6.1 Das Spanienbild des Bandes

Die Beiträge des Bandes fördern einerseits ein Spanienbild zu Tage, das durch wirtschaftliche und politische Sackgassen und Fehlentwicklungen, durch Krisen, Konflikte und Polarisierung gekenn­zeichnet ist. Ein besonders dunkler Fleck ist darin die hohe Jugendarbeitslosigkeit. Dem steht auf der helleren Seite ein bewegtes, vielstimmiges Spanien gegenüber, das von den nationalen, regiona­len und kommunalen Protestbewegungen, die in der Krise von 2008 aufkamen, über die Frauen-, LGTBIQ- und ARMH-Bewegung bis zur Bewegung des España vaciada reicht.Viele zivilgesell­schaftliche Anliegen fanden Eingang in eine Reihe liberaler Gesetze nach 2004. Positiv zu bewerten ist außerdem die derzeitige Abwesenheit von Gewalt im Baskenland und in Katalonien und die Be­ruhigung der jeweiligen Konflikte. Besonders hervorhebenswert und ein Glanzlicht im Spanienbild ist nach Meinung des Rezensenten, dass bei allen Konflikten und bei aller Polarisierung auf der po­litischen Ebene, »im Alltag die friedliche Koexistenz und das Zusammenleben von Personen mit unterschiedlichen regionalen und sprachlichen Hintergründen die Regel« sind (S. 316).

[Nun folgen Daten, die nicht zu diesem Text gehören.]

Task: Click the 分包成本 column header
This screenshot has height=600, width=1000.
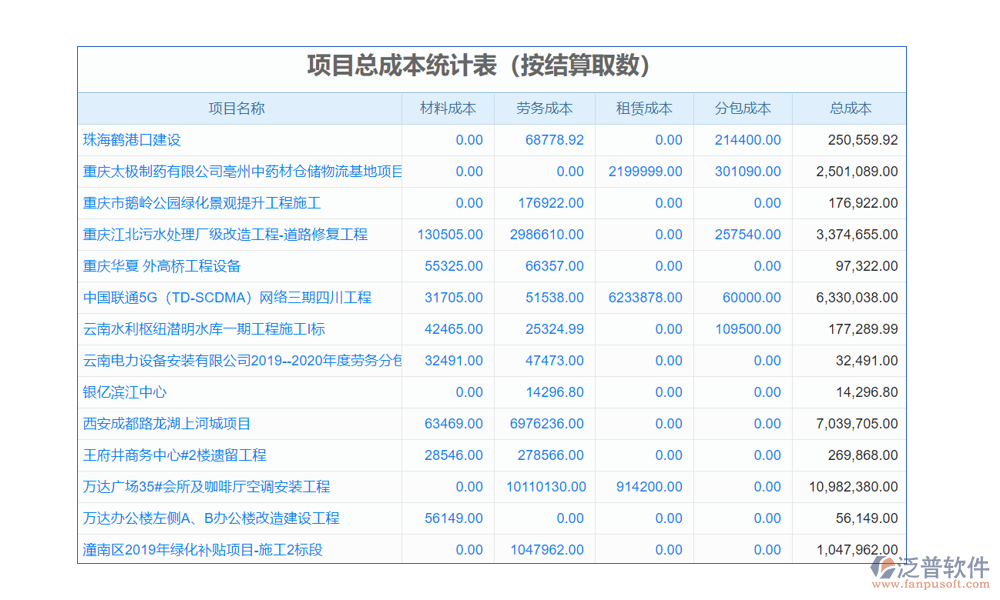Action: (x=742, y=108)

6.2 Der Band »Spanien heute« – ein Resümee

In dem Sammelband werden viele Fragen zur Politik, Wirtschaft und Gesellschaft Spaniens nüch­tern und kompetent abgehandelt. Übergreifend gilt, dass die Autorinnen und Autoren erfreulicher­weise stets auch die politische Dimension ihres Gegenstandes im Auge haben, selbst bei Themen wie Tourismus, Religion, Sport oder Literatur. Insgesamt kann von einer wissenschaftlich abgesi­cherten, problemorientierten, kritischen Sicht auf Spanien im Jahr 2022 gesprochen werden. Wer sich tiefer gehend über die spanischen Verhältnisse themenspezifisch oder generell informieren möchte, bekommt mit dem vorliegenden Sammelband eine ausgezeichnete Grundlage.

Wünsche der Art, dass manche Themen hätten eingehender behandelt werden sollen (z.B. die West­sahara-Frage) oder weitere Themen noch in den Band gehört hätten (z.B. die sozialen Sicherungs­systeme oder das Bildungssystem) stehen jedem frei. Angesichts der Grenzen eines solchen Sammelbandes, versteht es sich allerdings von selbst, dass nicht alle Wünsche erfüllt werden können. Insistieren würde der Rezensent nur in einem Punkt. Insgesamt wäre, über den hervorragenden Beitrag von Sabine Tzschaschel zur Landnutzung hinaus, noch weit mehr Aufmerksamkeit für das Themenfeld Nachhaltigkeit, Klimawandel, Umweltbewe­gung und Umweltpolitik, Energiewende und Energiepolitik (samt Atomausstieg) zu wünschen ge­wesen. In der nächsten Auflage von »Spanien heute« wird diesen Themen mehr Raum gegeben werden müssen. Ein weiterer Wunsch für die nächste Auflage wäre, die Autor:innen zu ermuntern, wo immer möglich, Vergleiche mit der jeweiligen Situation in anderen Ländern, besonders aber mit Deutschland, anzustellen. Denn das Verstehen anderer Verhältnisse wird durch den Vergleich mit Bekanntem entscheidend erleichtert und oft erst möglich.


Walther L. Bernecker und Carlos Collado Seidel (Hgg.): Spanien heute. Politik, Wirtschaft, Kultur. 6., vollständig neu bearbeitete Auflage. Verlag Klaus Dieter Vervuert: Frankfurt am Main 2022; ISBN: 978-3-96869-280-7

Das Buch ist beim Verlag auch im Epub-Format erhältlich.